In unserem erst neunten Großfeldspiel lief bei uns wenig zusammen. Die jüngere und fittere Mannschaft, in der die Besten von Lok A & B spielen, stellte uns vor arge Probleme. In der ersten Halbzeit war es ein Spiel auf ein Tor, dummerweise war es unser Tor. Nur durch eine massive Abwehrarbeit, die unsere gesamte Taktik und alle Vorstellungen über den Haufen warf, und einen fantastisch aufgelegten KlingAIR konnten wir zur Pause das 0:0 halten. Loks Spielsystem war denkbar einfach: Weiter Abschlag vom Torhüter, Marten gewinnt die Kopfballduelle im Mittelkreis und legt sie auf einen der beiden Flügelspieler ab, die dann mit Tempo und meist in Überzahl unser Tor attackierten.

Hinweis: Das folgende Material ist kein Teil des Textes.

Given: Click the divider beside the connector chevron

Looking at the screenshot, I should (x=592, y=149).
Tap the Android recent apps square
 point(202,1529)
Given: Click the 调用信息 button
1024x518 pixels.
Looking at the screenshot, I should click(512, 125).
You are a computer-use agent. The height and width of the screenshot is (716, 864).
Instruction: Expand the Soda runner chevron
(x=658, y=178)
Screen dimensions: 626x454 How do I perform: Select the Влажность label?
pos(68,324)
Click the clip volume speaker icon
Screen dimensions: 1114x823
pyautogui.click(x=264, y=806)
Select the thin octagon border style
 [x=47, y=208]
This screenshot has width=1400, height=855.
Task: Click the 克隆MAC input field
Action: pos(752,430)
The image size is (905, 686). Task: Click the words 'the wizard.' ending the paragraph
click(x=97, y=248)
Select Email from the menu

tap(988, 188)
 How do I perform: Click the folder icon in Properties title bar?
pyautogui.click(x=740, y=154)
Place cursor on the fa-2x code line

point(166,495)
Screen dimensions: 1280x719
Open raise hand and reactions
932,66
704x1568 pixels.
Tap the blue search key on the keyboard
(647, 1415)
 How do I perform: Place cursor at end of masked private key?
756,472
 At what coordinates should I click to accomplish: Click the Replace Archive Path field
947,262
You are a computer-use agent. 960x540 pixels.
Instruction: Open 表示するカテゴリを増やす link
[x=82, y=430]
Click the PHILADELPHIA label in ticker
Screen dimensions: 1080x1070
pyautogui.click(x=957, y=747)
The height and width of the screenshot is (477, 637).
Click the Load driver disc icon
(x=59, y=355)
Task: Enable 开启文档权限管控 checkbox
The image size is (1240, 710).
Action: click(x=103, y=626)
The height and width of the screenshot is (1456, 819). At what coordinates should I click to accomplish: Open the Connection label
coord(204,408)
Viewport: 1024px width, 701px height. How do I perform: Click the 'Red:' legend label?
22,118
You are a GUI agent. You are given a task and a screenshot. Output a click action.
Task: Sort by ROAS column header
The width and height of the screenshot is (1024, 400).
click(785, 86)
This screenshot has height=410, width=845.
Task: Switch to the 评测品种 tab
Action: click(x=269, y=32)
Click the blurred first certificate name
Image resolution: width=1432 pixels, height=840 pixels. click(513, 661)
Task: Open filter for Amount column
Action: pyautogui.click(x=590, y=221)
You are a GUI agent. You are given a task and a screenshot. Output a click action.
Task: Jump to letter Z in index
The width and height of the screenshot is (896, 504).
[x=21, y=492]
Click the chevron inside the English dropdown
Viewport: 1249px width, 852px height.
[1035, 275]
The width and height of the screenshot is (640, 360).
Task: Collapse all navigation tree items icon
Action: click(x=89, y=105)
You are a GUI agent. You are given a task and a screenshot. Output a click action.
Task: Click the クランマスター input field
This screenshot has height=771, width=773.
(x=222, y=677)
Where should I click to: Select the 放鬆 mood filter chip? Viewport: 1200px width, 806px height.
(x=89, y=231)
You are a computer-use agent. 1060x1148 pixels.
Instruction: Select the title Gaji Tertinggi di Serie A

Aufgrund des Dauerdrucks wurde aus unserer Mittelfeldraute ganz schnell eine Doppelsechs und unsere, im Normalfall starke Offensive, fand so nicht statt. Bis auf zwei, drei halbe Chancen, war in der Spielfeldhälfte von Lok wenig los und unser Linienrichter Heiko stand sich die Beine in den Bauch. Ein dickes Dankeschön an Heiko, der zum wiederholten Male seine eigenen Interessen zurückgestellt hat, um dem Team zu helfen. KlingAIR parierte einige hundertprozentige Chancen und so konnte jeder, der nicht zu kaputt vom Dauerlauf war, noch vom Einzug ins Finale träumen. Viel zu träumen gab es allerdings nicht.
In der Halbzeitpause fielen klare Worte und eigentlich war Besserung gelobt. Allerdings war wohl auch Marten der Meinung er müsse etwas tun und nach knapp acht Minuten in der zweiten Halbzeit gelang der verdiente Führungstreffer. Mit dem Rückstand vor der Brust taten wir uns noch schwerer und fanden gar nicht mehr ins Spiel. Sechs Minuten später lag der Ball wieder in den Maschen unseres Tores und es war fast eine Kopie des ersten Treffers. Wieder wurde das Laufduell auf der linken Seite verloren, wieder konnte der Ball ungehindert in den 16er gespielt und souverän verwandelt werden.
Interessanterweise fanden wir ab der 60. Minuten zurück ins Spiel. Plötzlich rückte das Mittelfeld mit auf und wir erspielten uns ein paar Chancen. In der 63. Minute gelang unserem 45er, nachdem sich Dennis durch den gegnerischen Strafraum gewühlt hatte, der Anschlusstreffer. Scheinbar ging doch etwas und unser Team begann endlich vernünftig Fußball zu spielen. Der Glaube an den Ausgleich und unser Druckphase hielt aber nur knapp 10 Minuten, denn in der 74. Minute wurden wir klar ausgekontert und kassierten wieder durch Marten das entscheidende 3:1.
Die letzten sechs Minuten plätscherten so dahin, wir hatten die Hoffnung aufgegeben und Lok machte nicht mehr als nötig.
Fazit: Wir haben einer klar besseren Mannschaft ein aufopferungsvolles aber faires Match geliefert. Der Sieg geht klar in Ordnung und aufgrund des Chancenplus können wir uns mit dem 3:1 dankbar schätzen.
Scheinbar liegen uns die „Altherren“ Mannschaften mehr als diese lauffreudige und zweikampfstarke Lok- Mannschaft. Allerdings sieht man sich nächste Saison gleich viermal und bis dahin ist ja etwas Zeit an den Fehlern zu arbeiten.
Wir danken Lok für dieses Spiel und ziehen respektvoll den Hut! Alles Gute für das Finale!